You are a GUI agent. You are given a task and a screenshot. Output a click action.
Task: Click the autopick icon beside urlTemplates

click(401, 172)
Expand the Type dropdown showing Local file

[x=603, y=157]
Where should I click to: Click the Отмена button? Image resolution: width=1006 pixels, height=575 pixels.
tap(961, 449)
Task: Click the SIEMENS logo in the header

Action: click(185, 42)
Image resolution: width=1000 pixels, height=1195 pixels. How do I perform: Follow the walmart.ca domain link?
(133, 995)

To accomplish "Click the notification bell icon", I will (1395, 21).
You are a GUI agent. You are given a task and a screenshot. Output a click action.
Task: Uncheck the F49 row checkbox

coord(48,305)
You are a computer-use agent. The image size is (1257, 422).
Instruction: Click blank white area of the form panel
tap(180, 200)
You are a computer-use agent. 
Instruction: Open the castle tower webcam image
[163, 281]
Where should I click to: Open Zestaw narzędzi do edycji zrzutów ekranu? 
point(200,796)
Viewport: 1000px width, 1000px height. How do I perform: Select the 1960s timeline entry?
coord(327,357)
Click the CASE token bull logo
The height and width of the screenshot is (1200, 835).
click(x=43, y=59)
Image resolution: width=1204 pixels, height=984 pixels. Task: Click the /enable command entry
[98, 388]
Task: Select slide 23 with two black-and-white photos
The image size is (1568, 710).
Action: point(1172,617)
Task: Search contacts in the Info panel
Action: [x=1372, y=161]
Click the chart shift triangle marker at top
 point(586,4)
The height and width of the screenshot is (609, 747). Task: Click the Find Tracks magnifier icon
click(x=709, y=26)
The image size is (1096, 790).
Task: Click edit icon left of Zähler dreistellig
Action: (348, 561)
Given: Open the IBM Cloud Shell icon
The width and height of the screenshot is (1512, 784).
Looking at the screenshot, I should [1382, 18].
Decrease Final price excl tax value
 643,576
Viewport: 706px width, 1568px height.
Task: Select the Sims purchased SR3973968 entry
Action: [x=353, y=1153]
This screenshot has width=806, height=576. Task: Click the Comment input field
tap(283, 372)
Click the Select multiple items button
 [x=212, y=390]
####
Gather and copy each line of the records above that contains the word "button".

Where should I click to: Click the Отмена button? Image resolution: width=1006 pixels, height=575 pixels.
Click the Select multiple items button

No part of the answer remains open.